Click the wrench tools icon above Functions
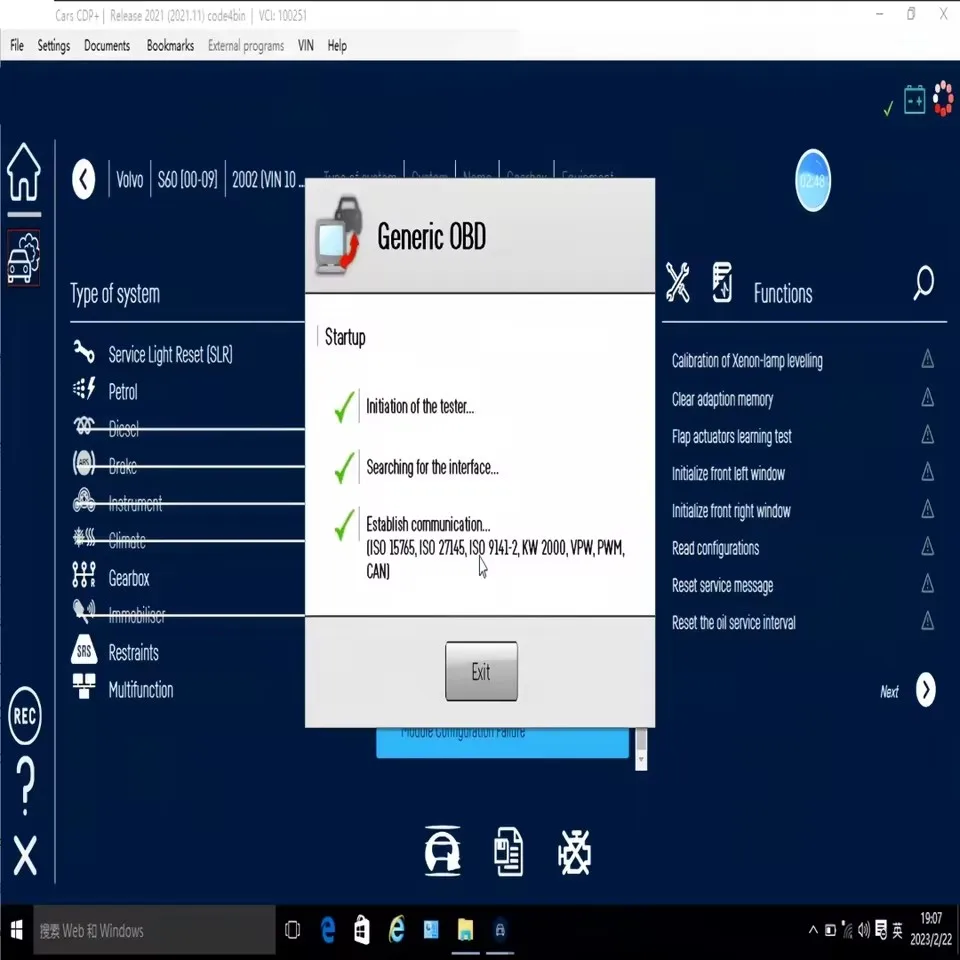960x960 pixels. pos(678,283)
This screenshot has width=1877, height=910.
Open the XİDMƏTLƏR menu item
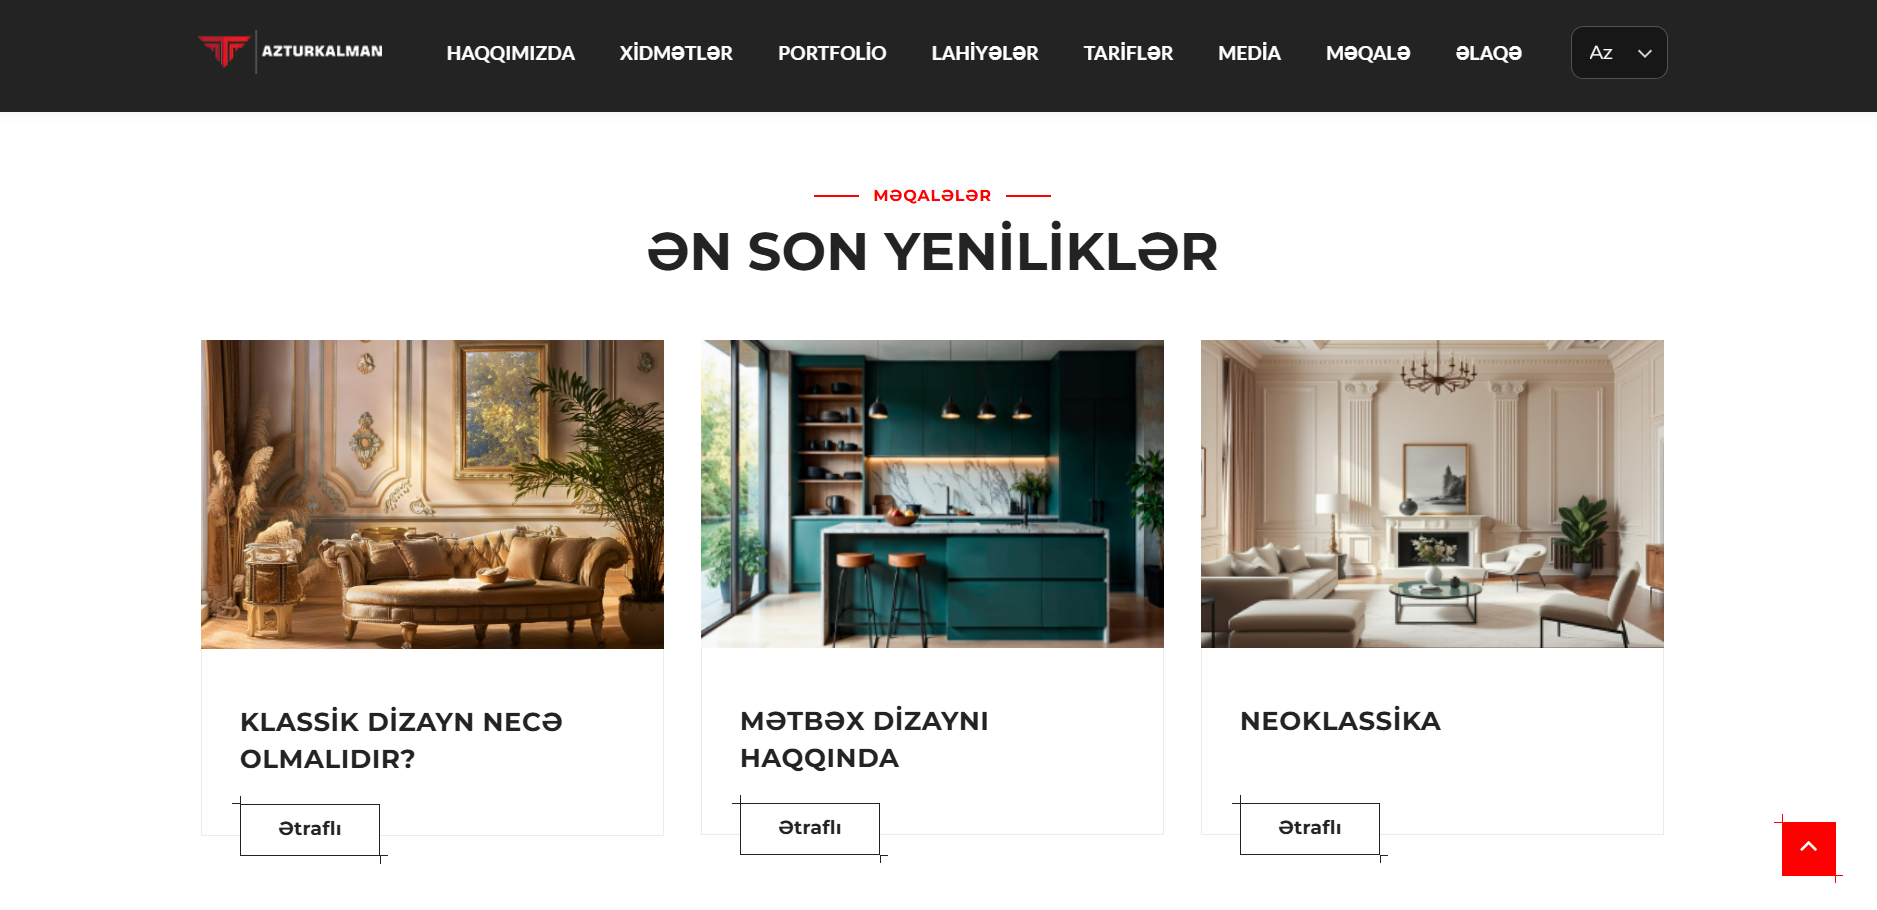676,53
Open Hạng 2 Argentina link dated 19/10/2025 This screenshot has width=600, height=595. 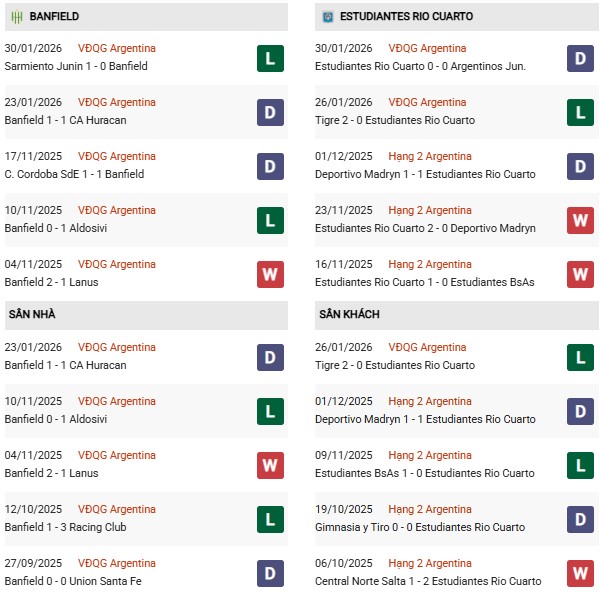pyautogui.click(x=430, y=509)
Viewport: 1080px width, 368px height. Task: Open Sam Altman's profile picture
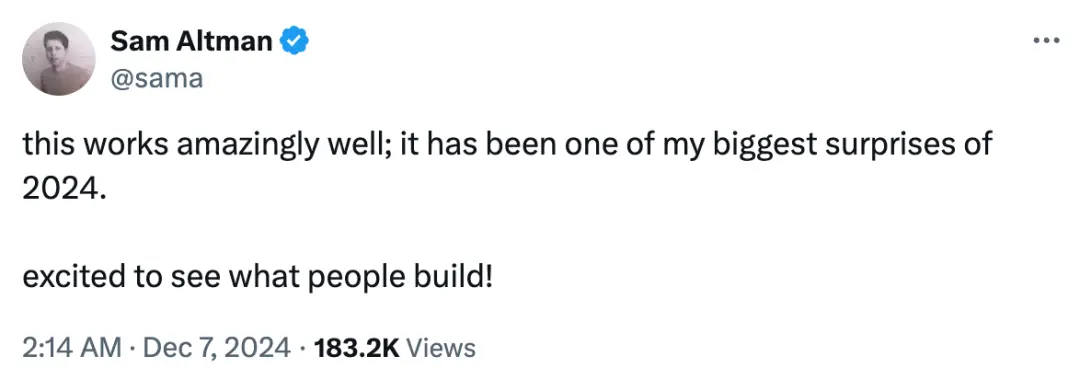(x=59, y=59)
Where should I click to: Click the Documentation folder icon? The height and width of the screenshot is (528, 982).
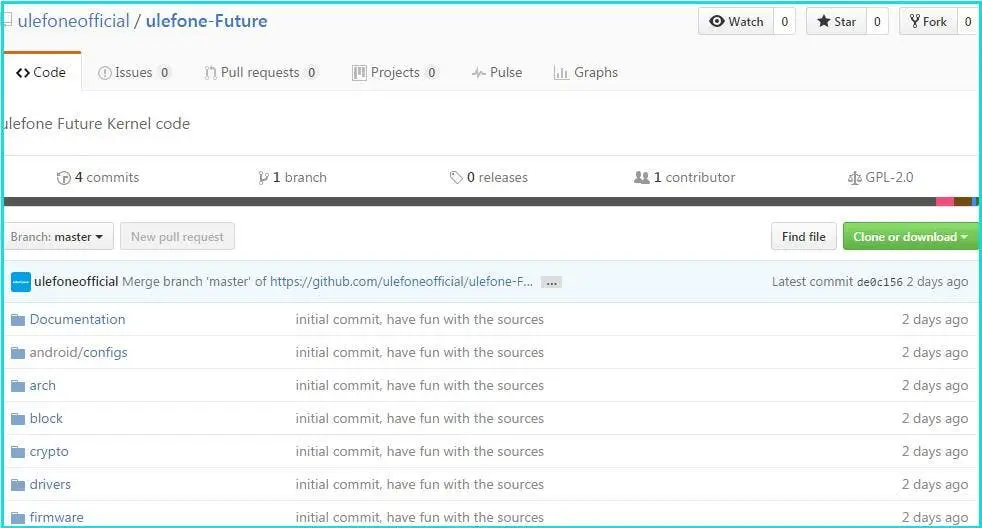[18, 320]
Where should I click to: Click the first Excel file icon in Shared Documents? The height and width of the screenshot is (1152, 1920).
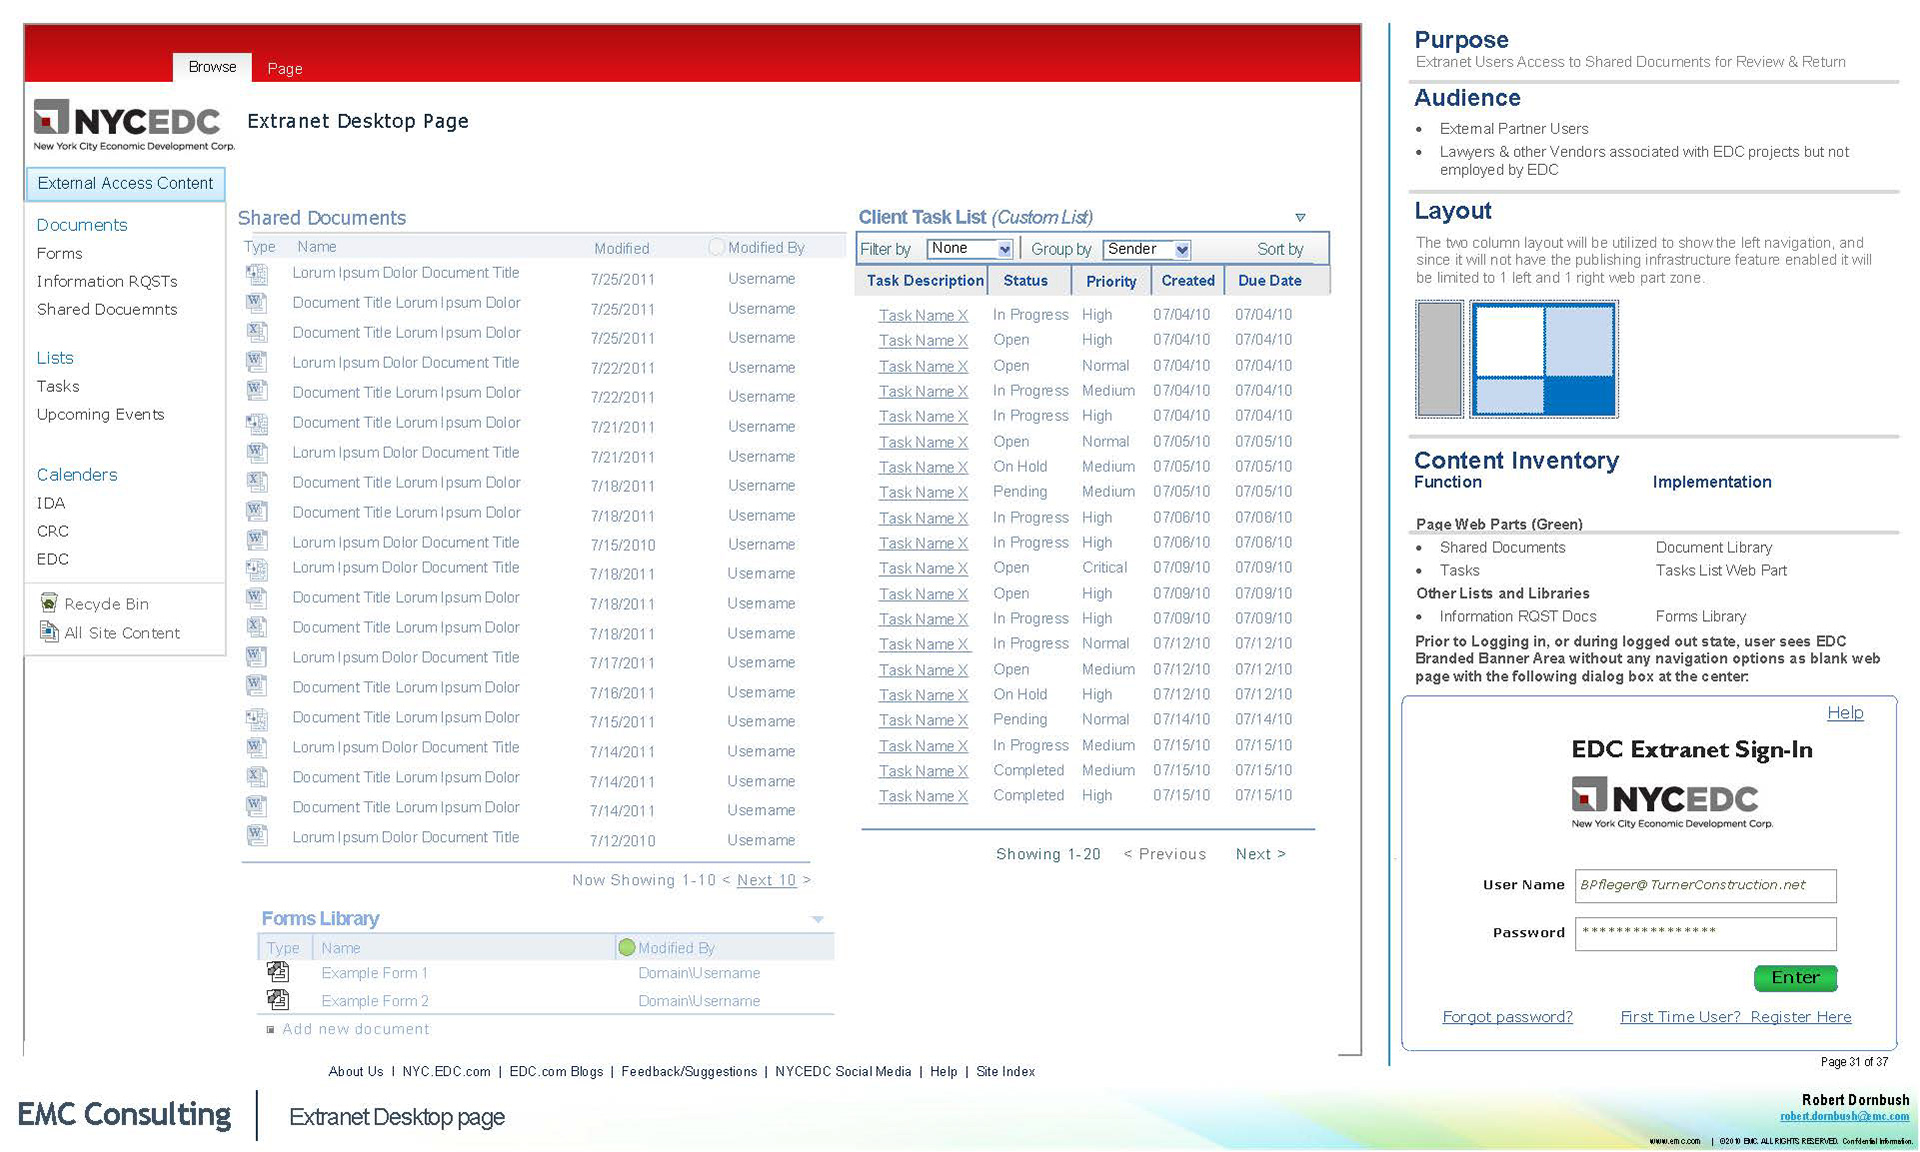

####################

■ **Instructions for the task**
Render the listing from the line containing "Viewport: 1080px width, 368px", including that line, through the end of the listing as a Markdown table with the columns Index and Entry. Give each non-blank line its own row, and leave the pictures out.

■ **Task solution**
| Index | Entry |
|---|---|
| 1 | Viewport: 1080px width, 368px height. Task: Open Sam Altman's profile picture |
| 2 | (x=59, y=59) |
| 3 | Where should I click to: Click the Documentation folder icon? The height and width of the screenshot is (528, 982). |
| 4 | [18, 320] |
| 5 | Where should I click to: Click the first Excel file icon in Shared Documents? The height and width of the screenshot is (1152, 1920). |